Dear Donors, sorry about the delay. You will be happy to know that, Giovani, from last report, has a microproject about him, and that already has 180$ in donations! If you want to support him to start his business follow the link, he needs as much help as he can get! We thank you for your support so far and we know we have not have had much success fundraising for this project, but you should know that we are also trying other avenues such as proposal writing. As of now, we are focusing on preparing the next Innovation Challenge in Tole, 2018, since the most important thing is to repeat the challenge in the first community where it held, to perpetuate the culture of innovation.

Today we want to present you with a different kind of innovator, she is not as young as Giovanni, she never went to secondary school, but she has seen a lot and knows what is needed to change her community for good. Madam Justina.

1963 “My mother brought me here. [to Tole] We lived at the tea plantation and I completed Primary Education here too.

When I completed school I started working for CDC [Cameroon Development Corporation, the state company that owned the plantation, one of the major companies in the country]. They had this policy. My parents planted this Tea, and the children of the workers were given opportunities, since we were more educated, many came as clerks.

That was my life until 2003. The place was good, we had many services, like medical. We lived in the camp. In 2003 they bought the tea plantation. They fired us. Until now I have not been paid compensation, neither the other 736. [Her compensation is estimated to be 10,000$].

I built my house in 1993, it was supposed to be temporary, I thought I would come to retire in the village with my pension. It´s not the house I planned.

Then we were working on contract for the new owners. In 2011 it looked like we were going to get our compensation. From September 9 to March 8, 2012, we sat in the Labor Office in Buea. They promised us they will give in 9 months. Up until now we are still waiting.

After this I did not want to work for them on contract anymore, so I started my own business.

It was not my first. In 1988 I was displaced to Saxenhof [nearby plantation camp]. The area was far, it´s not a village like Wotutu or Tole. It was difficult to get some basic things.

I went to a bakery and asked what would take for them to bring bread to Saxenhof. They said 5000. So that was my first business. I started because I wanted to eat bread myself. In one year my 5000 capital had turned into 100,000 and I was buying also ground-nut, soap and milk. It was going very well but when they transferred me to Tole I stopped.”

[Back to 2012] I had spent all my savings in Buea, living for 6 months in the Labour office, protesting. I had two small girls in the house (her grand-children) and we needed money fast. Food is quick cash, people will quickly eat it all. I still do this Water-Fufu the same way I started it 5 years back. Now I also have earrings, and other things we do as a group [savings, poultry, chairs rental]. The other things are to save money, this is to eat every day.

> _Supplied information_:
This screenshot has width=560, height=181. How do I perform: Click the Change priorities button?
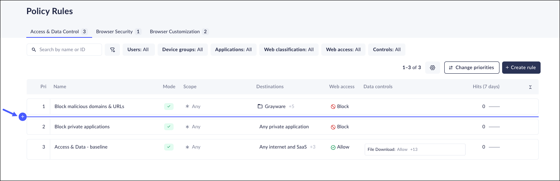(x=471, y=68)
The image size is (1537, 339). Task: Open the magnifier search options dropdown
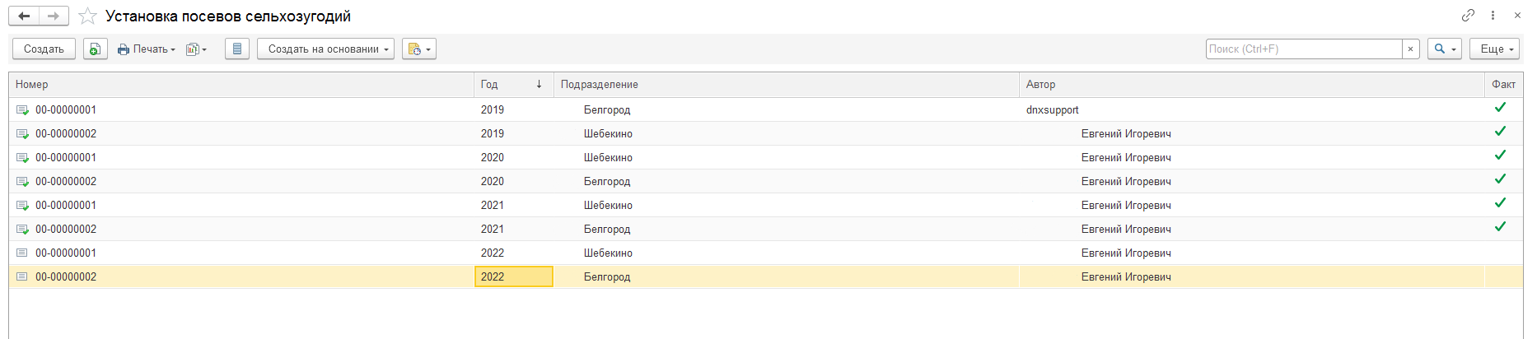(x=1445, y=49)
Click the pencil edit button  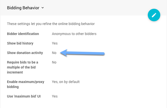click(154, 15)
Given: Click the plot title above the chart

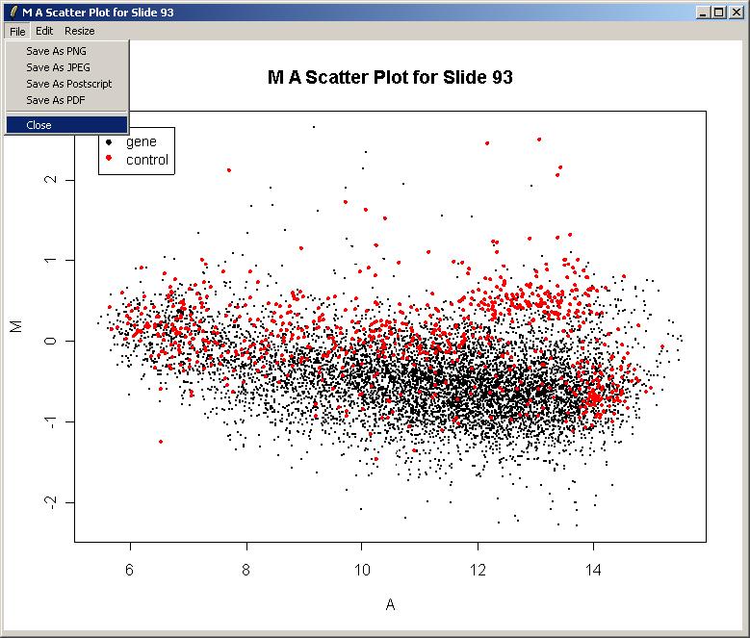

> _Work item A_: In the donor update, what amount did the bakery say it would take to bring bread to Saxenhof?
> _Work item B_: Continue the donor update about Madam Justina from the point where it ends.

> _Expected answer A_: 5000

> _Expected answer B_:
[To this day, Justina supports herself and her children with dignity, she never failed to pay their school fees, they never fail to eat and have their basic necessities covered. She seems to attract small children from distant relatives and right now takes care of three girls: 2 teenagers and 1 child. Note: Water-fufu it´s a Cameroonian product made of cassava)

Her role as a mentor in the community

[Justina also helps us in another project, the Keep a Girl Alive, she gives advice to young single mothers starting businesses, and also help us identify possible girls to help.]

“I feel pity, I was also a struggling child, still am. It´s not good to stay like that. To see a girl holding a baby and still depending on her mother to buy soap and food for that baby… Is not good. She should have something doing, something of her own. Those are the girls I pick”

Her Idea.

I have been a farmer since I was small. I used to farm some land that CDC had left unused. It gave me very good cassava. I think if farmers would work together they would not suffer this much. 10 years ago I saw a cooperative in Clerks Quarters [Buea]. I saw how there were so many things there. So fresh. The way pepper [chili] looks when it´s just fresh from the farm. It was so good, that woman was good, very organized. Farmers would just come and drop their things and at the end of the day get paid.”

I was thinking that if we had a Farmer´s House, a place that will help farmers store and transform their products, and would sell to big clients for them, things would be so much easier. They will get better profit, suffer less.  I know buyers interested, but they can´t buy from one or two persons, they need quantity. I also know enough farmers and I can coordinate them to harvest at the right time and prepare the products. I just need a fridge, stable electricity a scale and some basic items. So that´s what I wrote.”

And that´s what we like. Storing, preserving and mediating between farmers and traders is so necessary in the economic climate of Cameroon and most developing countries. We love that such ideas come from humble members of the community themselves, not only from government and NGOs. Would it not be great to help her carry on? She estimates she can work with 30 farmers in the first year, 90 by the second. We have known her for more than ten years, and we think she is being modest.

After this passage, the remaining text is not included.